Wednesday, March 12, 2014

Beach Boys' Mike Love: 50 Years of Fun, Fun, Fun!

As one of the founding members of The Beach Boys, Mike Love (along with his cousins Brian, Carl and Dennis Wilson and friend Al Jardine) helped usher in a new sound in 1961.  Brian Wilson's successful combination of a Chuck Berry rhythm and a Four Freshman vocal harmony along with Mike Love's visual lyrics catapulted the band out of the starting gate.  We recently talked with Mike about the early days as well as being honored by the Society Of Singers at their 21st Ella Awards (named after the great Ella Fitzgerald).  Below are some of the highlights of the interview but you can listen to the full Rockabilly N Blues Radio Podcast that includes many great songs from The Beach Boys as well.

(play episode here):

Let's start by going all the way back.  One of my favorite movies is That Thing You Do starring Tom Hanks.  In the film, a fictional band called The Wonders hear their song on the air for the first time to a thrilling response.  What was it like for you and the band to hear "Surfin'" on the air for the first time in 1961?

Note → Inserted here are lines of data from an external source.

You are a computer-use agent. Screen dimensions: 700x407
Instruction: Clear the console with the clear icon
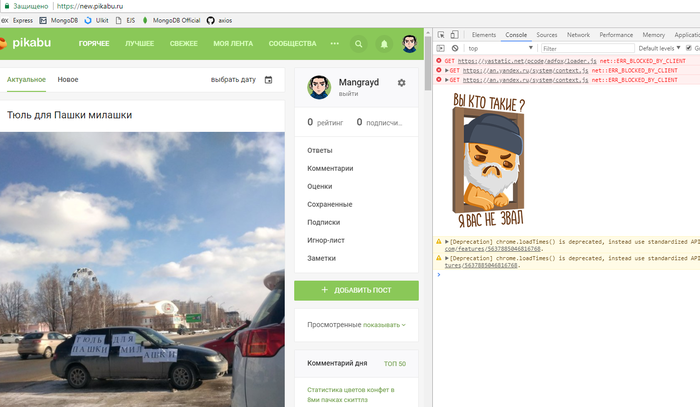[x=455, y=48]
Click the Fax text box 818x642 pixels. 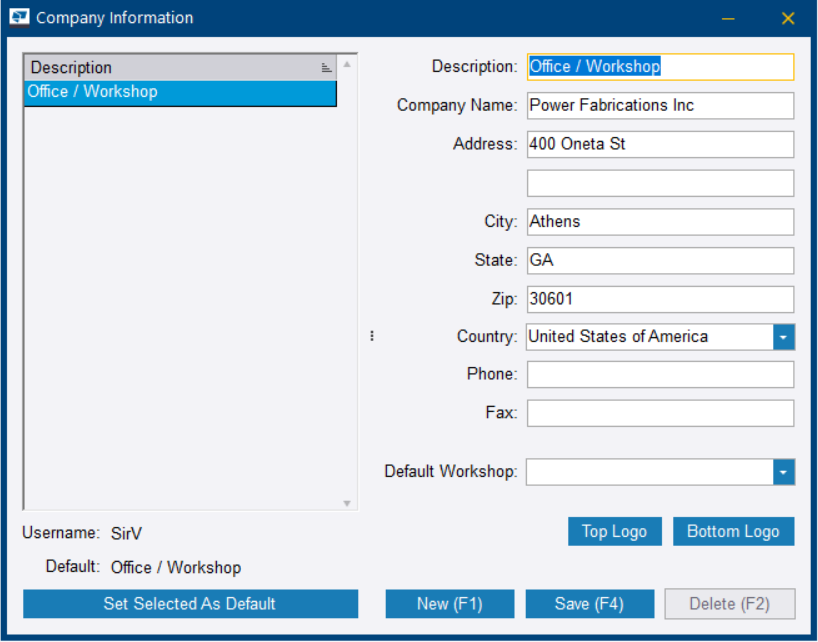(660, 413)
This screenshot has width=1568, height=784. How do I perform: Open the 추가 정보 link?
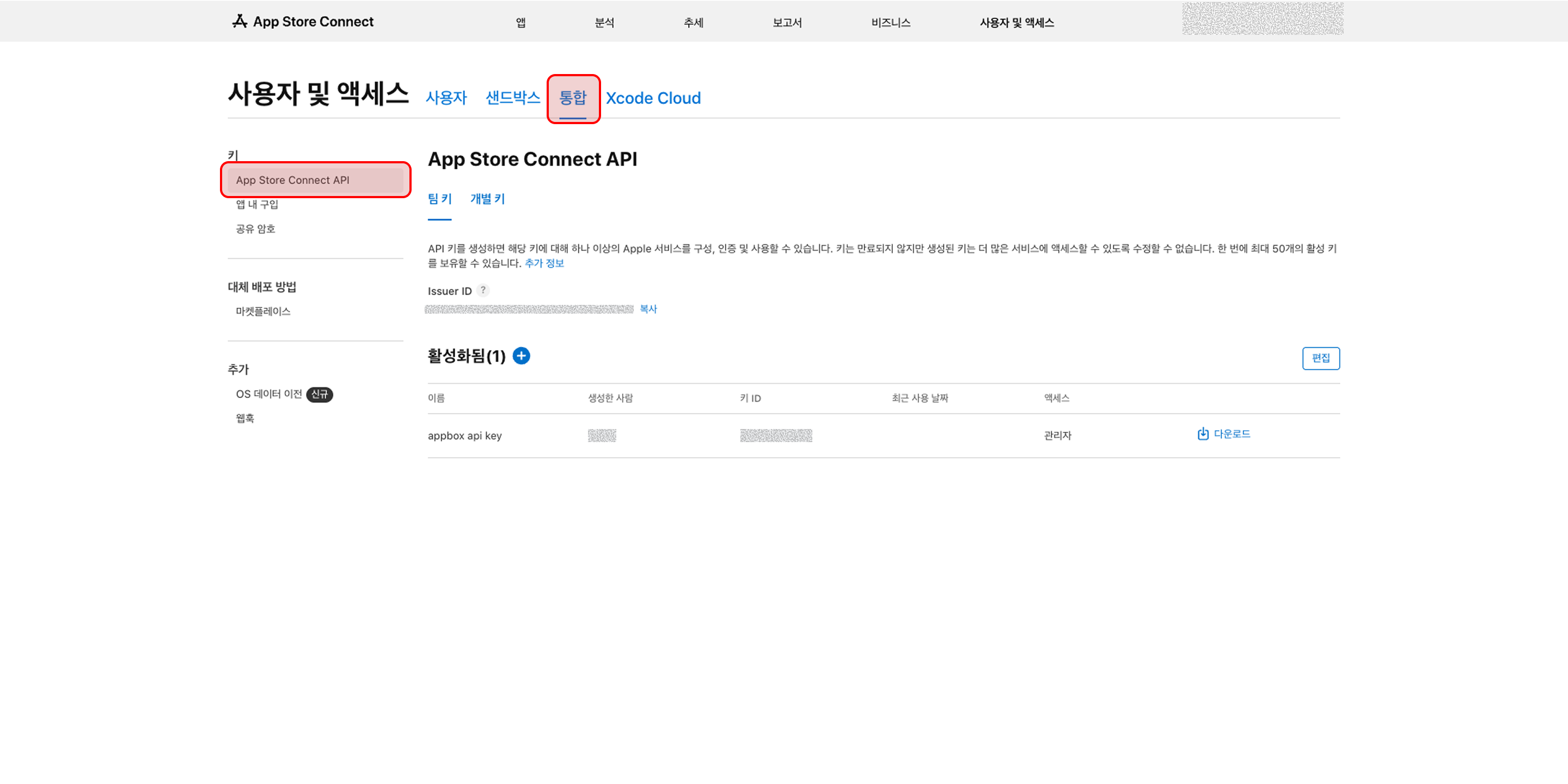tap(544, 264)
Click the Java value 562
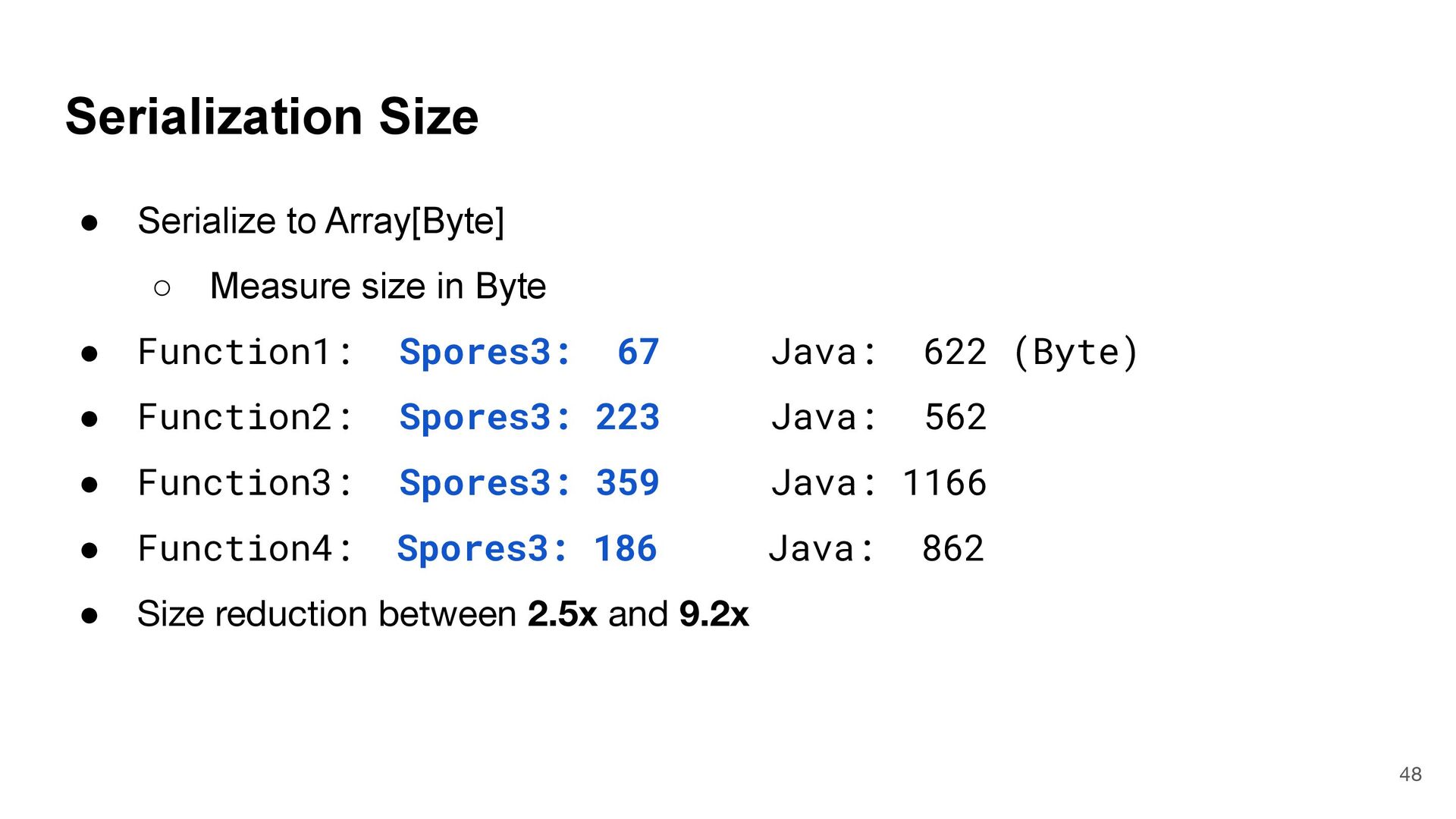This screenshot has height=819, width=1456. point(955,418)
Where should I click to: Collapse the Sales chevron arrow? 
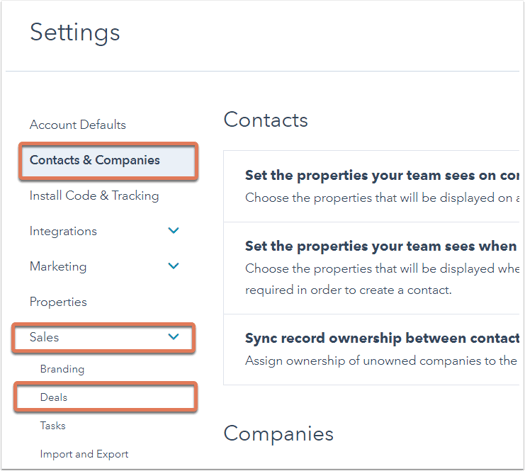pos(173,336)
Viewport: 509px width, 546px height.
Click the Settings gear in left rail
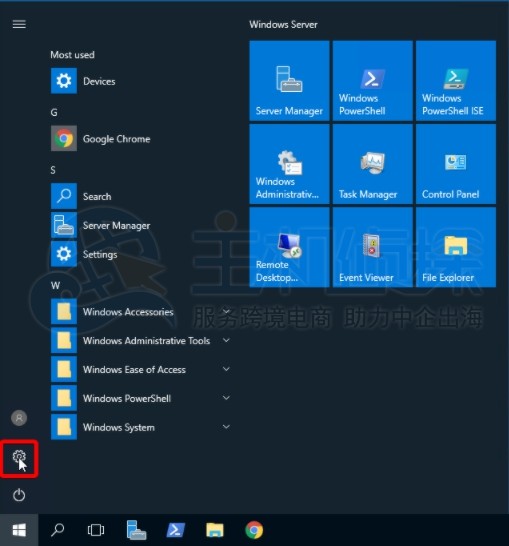tap(19, 457)
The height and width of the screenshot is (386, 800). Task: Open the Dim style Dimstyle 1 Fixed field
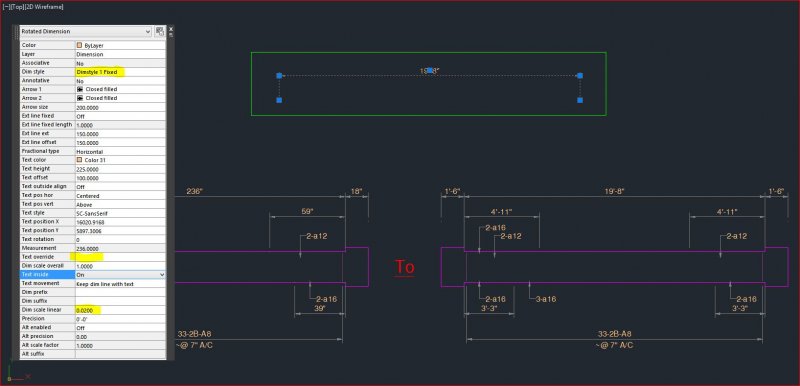[x=120, y=72]
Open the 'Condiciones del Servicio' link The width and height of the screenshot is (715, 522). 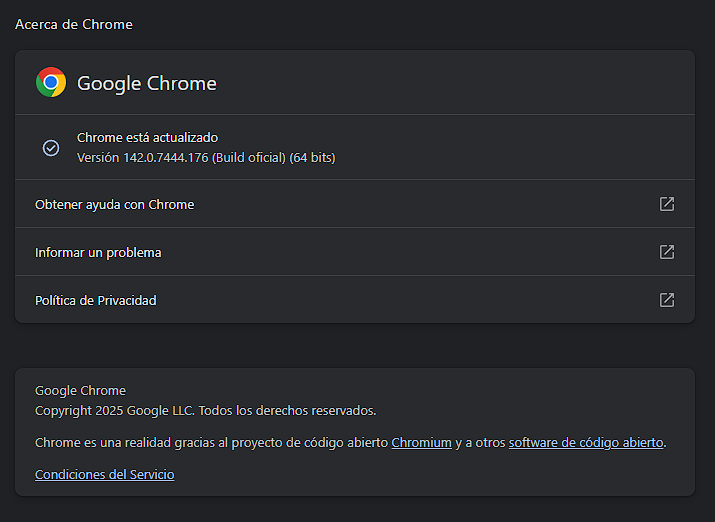tap(104, 474)
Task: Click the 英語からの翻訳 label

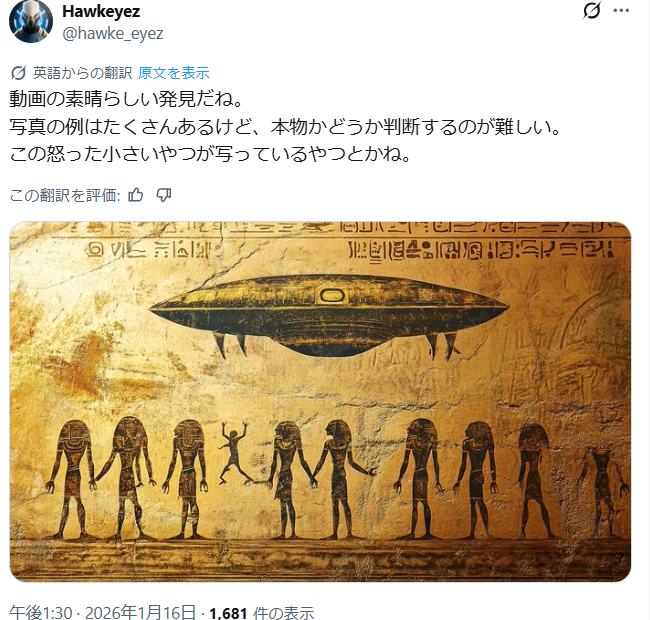Action: pos(82,73)
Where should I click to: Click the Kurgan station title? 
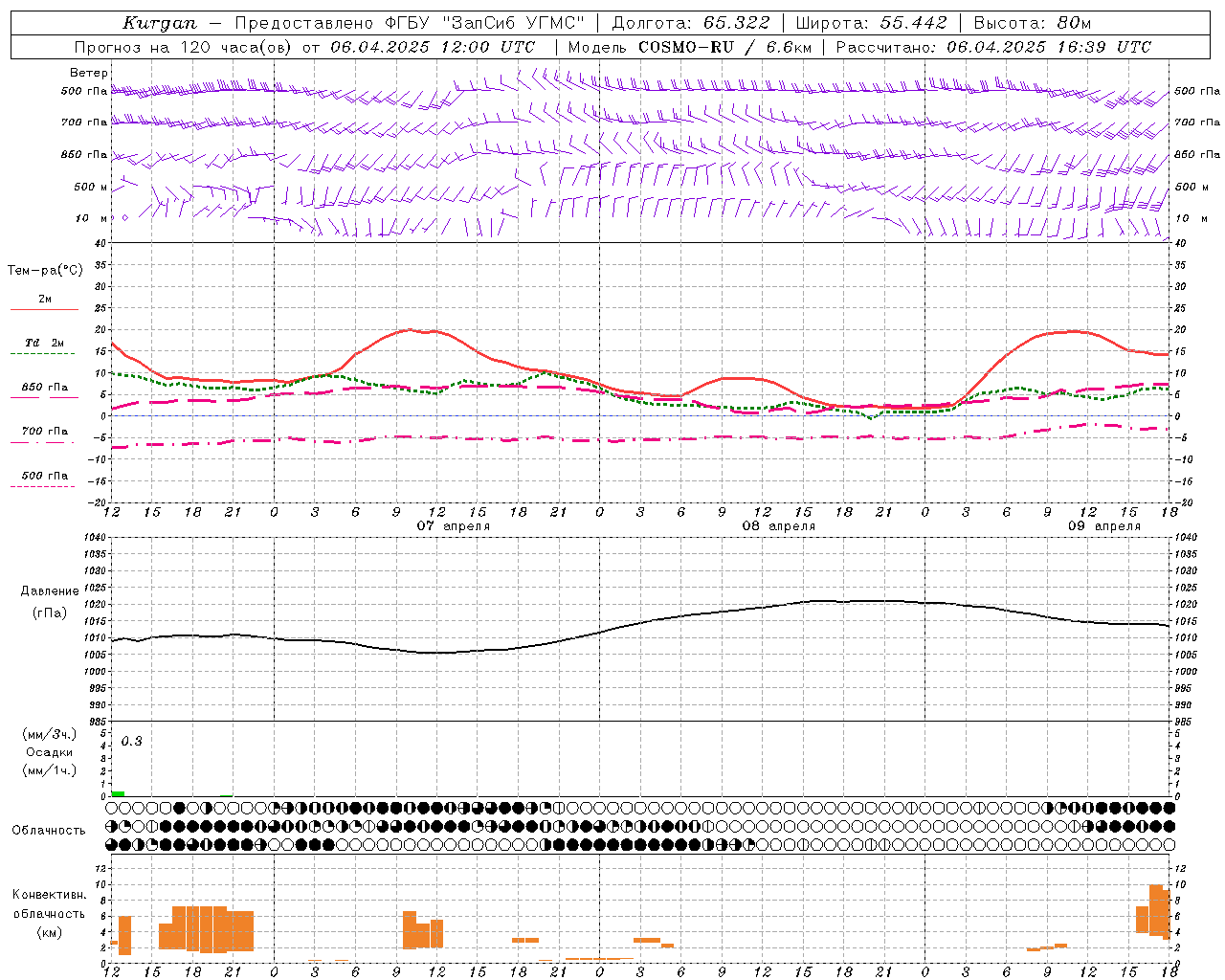(x=160, y=23)
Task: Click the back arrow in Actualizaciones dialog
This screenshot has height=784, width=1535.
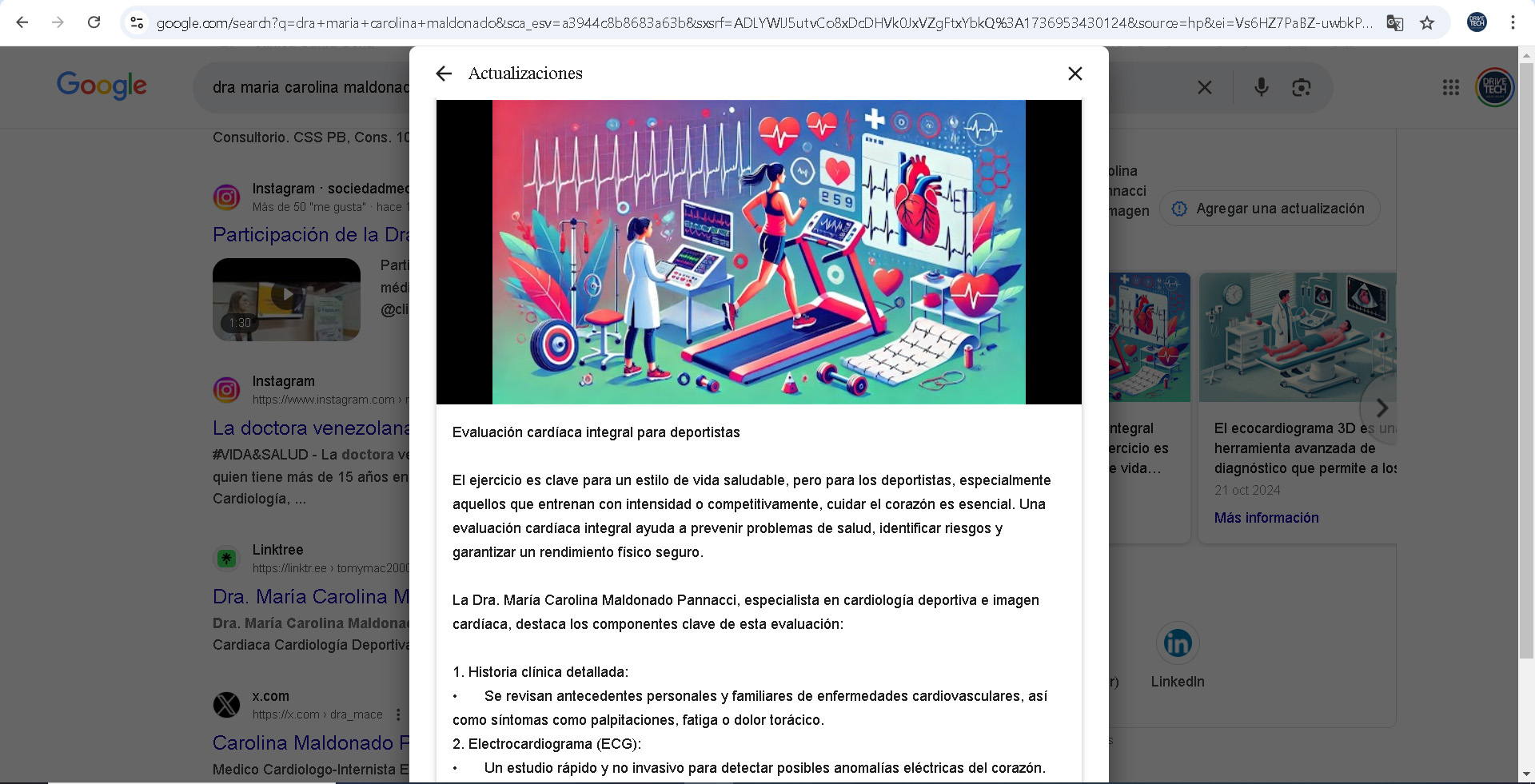Action: (x=444, y=74)
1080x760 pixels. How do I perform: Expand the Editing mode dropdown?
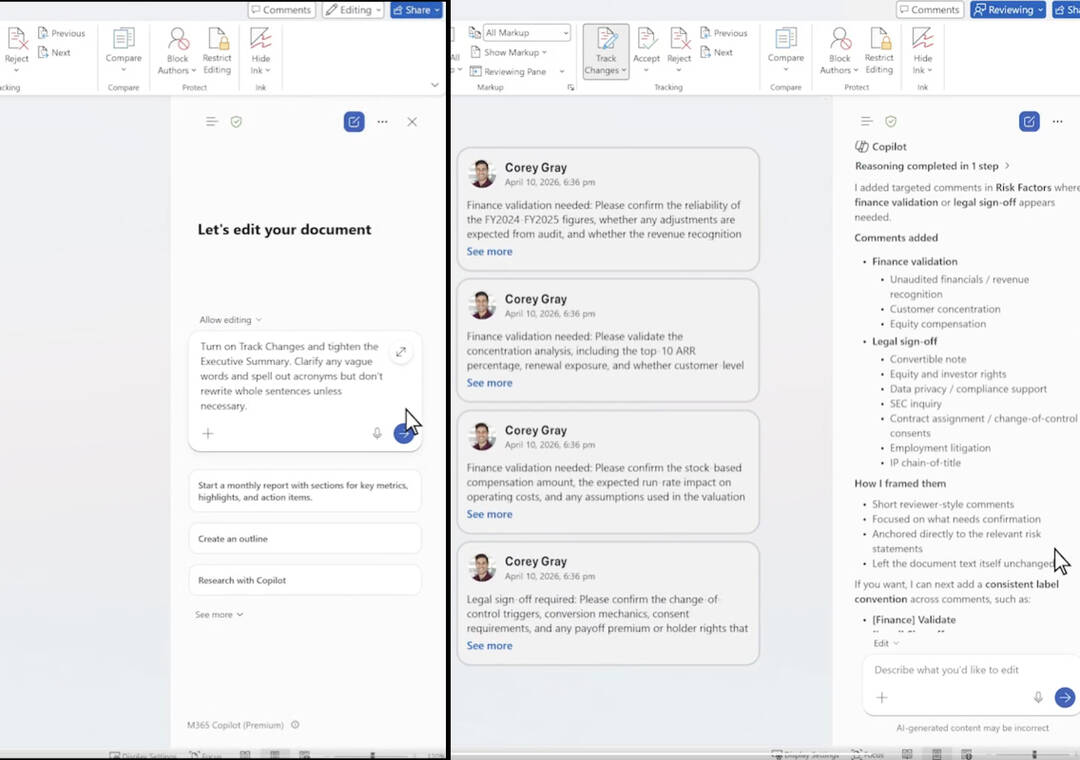[x=353, y=10]
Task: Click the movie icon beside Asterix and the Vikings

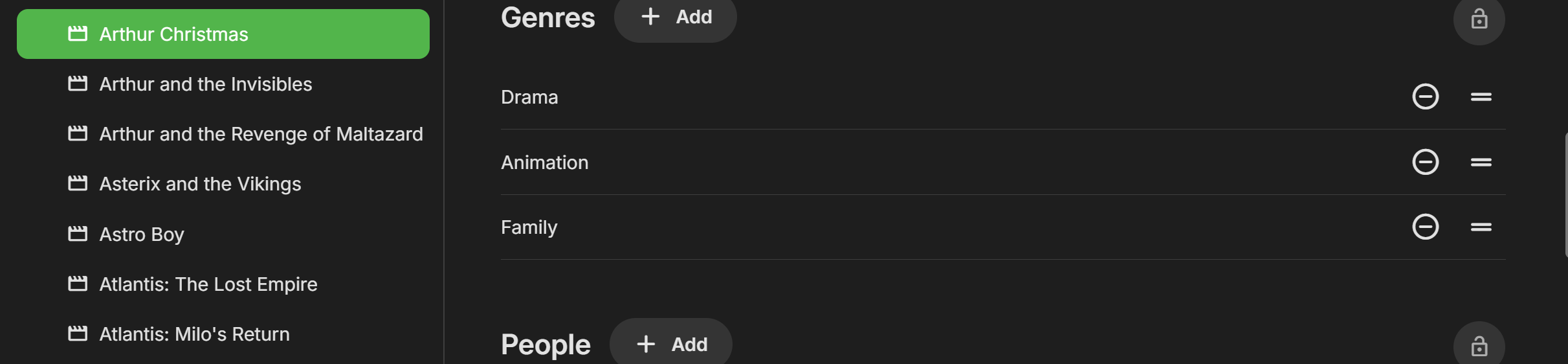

They had 4 or 5 songs that they played.  It might have been on a Sunday.  The one that got the most phone-in requests would be the record of the week and they'd play it during the week.  It was a way of promoting new records.  The radio station would be market testing at the same time to see if it had any value as a hit.  Well, we have an extended family.  My mom was one of 8 kids.  All the cousins, aunts and uncles and everybody phoned the radio station and we easily won (laughs).  Sure enough, "Surfin'" became the record of the week.  That first time it was played, we were all so excited.  We were gathered around the radio because we had been told the record had been chosen as part of this contest.  It was extremely exciting to hear your record on the radio.  I was 20 and I think Carl was 14 (laughs).  And Brian was maybe 19.  He's a year younger than I.  Dennis was 17.  It's pretty amazing.  That song, "Surfin'", was a big hit in LA.  I believe it went to #2.  It went to #1 in Vegas.  It was played in Minneapolis and a few stations around the country.  It didn't have a national distribution like a major record company.  It was on a minor record company.  In fact, the guy declared bankruptcy so he wouldn't have to pay us (laughs).

While "Surfin'" wasn't a major national hit, it did get the attention of Capitol Records which signed the band in 1962.  Tell us about those early days.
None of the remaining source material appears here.